Indonesia, lanjut dia, akan tetap menggunakan vaksin AstraZeneca, meski ada satu ‘batch’ vaksin jenis ini yang dihentikan sementara penggunaannya.
“Penggunaan vaksin AstraZeneca tetap terus berjalan dikarenakan vaksinasi Covid-19 membawa manfaat lebih besar, jadi masyarakat tidak perlu ragu karena vaksin ini aman,” kata Nadia kepada Anadolu Agency, Rabu.
Secara keseluruhan, Indonesia telah menerima sekitar 6,4 juta dosis vaksin AstraZeneca, namun hanya 1 ‘batch’ yang terdiri dari 448 ribu dosis yang penggunaannya dihentikan sementara.
Penghentian sementara tersebut merespons adanya laporan dua warga Jakarta yang meninggal usai disuntik vaksin tersebut.
Menurut Nadia, penyebab kematian kedua warga tersebut masih dalam investigasi oleh Badan Pengawas Obat dan Makanan (BPOM) serta Komisi Nasional Kejadian Ikutan Pasca-imunisasi (Komnas KIPI).
Belum ada kesimpulan akhir apakah peristiwa tersebut berkaitan langsung dengan vaksinasi.
Pakar sebut vaksin AstraZeneca aman
Pakar imunisasi, Elizabeth Jane Soepardi mengatakan vaksin AstraZeneca sejauh ini terbukti aman berdasarkan rekam jejak penggunaannya secara global.
“Lebih dari 1 miliar dosis vaksin Covid-19 AstraZeneca telah diterima masyarakat dunia.

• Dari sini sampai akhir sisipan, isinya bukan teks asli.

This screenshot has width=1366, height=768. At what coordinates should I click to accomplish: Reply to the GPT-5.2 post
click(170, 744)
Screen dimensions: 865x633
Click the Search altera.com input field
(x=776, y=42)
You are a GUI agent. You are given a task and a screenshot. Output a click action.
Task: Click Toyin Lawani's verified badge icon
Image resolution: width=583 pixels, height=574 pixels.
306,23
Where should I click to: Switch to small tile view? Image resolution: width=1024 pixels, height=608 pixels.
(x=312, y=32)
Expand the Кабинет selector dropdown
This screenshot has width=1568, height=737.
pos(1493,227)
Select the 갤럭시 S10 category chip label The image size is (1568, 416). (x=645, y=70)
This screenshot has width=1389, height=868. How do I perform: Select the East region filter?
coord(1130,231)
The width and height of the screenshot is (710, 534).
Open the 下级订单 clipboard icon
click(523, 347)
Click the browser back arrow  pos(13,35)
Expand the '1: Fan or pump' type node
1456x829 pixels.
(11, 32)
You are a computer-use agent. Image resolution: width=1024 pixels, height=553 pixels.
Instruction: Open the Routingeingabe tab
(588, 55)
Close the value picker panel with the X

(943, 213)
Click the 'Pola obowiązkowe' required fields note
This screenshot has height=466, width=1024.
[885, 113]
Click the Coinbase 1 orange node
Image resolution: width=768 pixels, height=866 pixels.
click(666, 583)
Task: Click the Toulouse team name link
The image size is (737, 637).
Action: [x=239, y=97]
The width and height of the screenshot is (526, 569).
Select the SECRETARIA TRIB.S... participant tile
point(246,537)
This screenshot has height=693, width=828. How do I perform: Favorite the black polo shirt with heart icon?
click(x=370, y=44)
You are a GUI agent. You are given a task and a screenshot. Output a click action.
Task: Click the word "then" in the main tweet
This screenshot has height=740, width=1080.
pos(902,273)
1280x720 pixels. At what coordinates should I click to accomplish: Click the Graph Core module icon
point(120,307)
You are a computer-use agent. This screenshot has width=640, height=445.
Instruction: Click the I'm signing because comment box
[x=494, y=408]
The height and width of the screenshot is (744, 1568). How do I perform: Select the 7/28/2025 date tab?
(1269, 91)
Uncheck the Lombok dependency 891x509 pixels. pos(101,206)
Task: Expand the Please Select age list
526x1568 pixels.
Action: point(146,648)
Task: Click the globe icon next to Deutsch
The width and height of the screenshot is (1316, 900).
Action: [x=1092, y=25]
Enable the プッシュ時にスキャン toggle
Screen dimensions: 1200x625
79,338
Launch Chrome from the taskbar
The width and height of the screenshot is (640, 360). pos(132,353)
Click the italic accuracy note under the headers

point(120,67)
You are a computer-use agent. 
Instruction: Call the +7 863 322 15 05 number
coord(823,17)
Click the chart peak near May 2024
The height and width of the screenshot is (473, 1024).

WHO juga sudah menyatakan vaksin ini aman,” ujar Jane.
Vaksin AstraZeneca sendiri merupakan jenis vaksin yang saat ini paling banyak digunakan di dunia.
Lebih dari 70 negara telah menerbitkan izin penggunaan darurat (emergency use authorization/EUA) untuk vaksin AstraZeneca.Negara-negara di Eropa telah melaporkan penurunan angka kematian yang signifikan setelah program vaksinasi Covid-19 berjalan yang salah satunya menggunakan AstraZeneca.
Hasil penelitian di Inggris menunjukkan bahwa 21 hari pasca-penyuntikan dosis tunggal vaksin AstraZeneca atau Pfizer-BioNTech, terjadi penurunan angka infeksi Covid-19 sampai 65 persen.
Menurut Jane, efek samping yang jarang terjadi setelah vaksinasi jauh lebih kecil dibandingkan dengan risiko kematian yang berpotensi terjadi akibat infeksi Covid-19.
Penggunaan vaksin AstraZeneca memang sempat dihentikan sementara di beberapa negara Eropa pada akhir Maret lalu karena dugaan pembekuan darah.
Namun kajian yang dirilis Regulator Obat Uni Eropa (EMA) pada 7 April 2021 menunjukkan, kejadian pembekuan darah setelah pemberian vaksin AstraZeneca masih dalam kategori “sangat jarang terjadi”.
Terdapat 222 kasus pembekuan darah dari total pemberian 34 juta dosis vaksin pada saat itu.
Angka ini jauh lebih rendah dibandingkan kemungkinan terjadinya pembekuan darah akibat Covid-19 sebesar 165 ribu kejadian per 1 juta kasus.
“Data kesehatan di Eropa Utara sangat detail, sehingga ditemukan bahwa kejadian pembekuan darah sebelum dan sesudah adanya vaksinasi nyatanya tidak meningkat,” jelas dia.
“Misalnya data pembekuan darah dalam setahun ada 1.000 kasus, setelah ada vaksinasi dengan AstraZeneca datanya tidak meningkat,” lanjut dia.
Jane menilai amat wajar apabila negara mengidentifikasi potensi efek samping vaksin usai imunisasi.
Hal tersebut bukan berarti bahwa kejadian itu berkaitan langsung dengan vaksinasi, melainkan harus diselidiki untuk memastikan bahwa masalah keamanan ditangani dengan cepat.
“Kita harus mengetahui riwayat penyakit seseorang sebelum memutuskan apakah kejadian ikutan pasca-imunisasi terkait dengan vaksin. Itu lah yang saat ini sedang dikaji Komnas KIPI,” tutur Jane.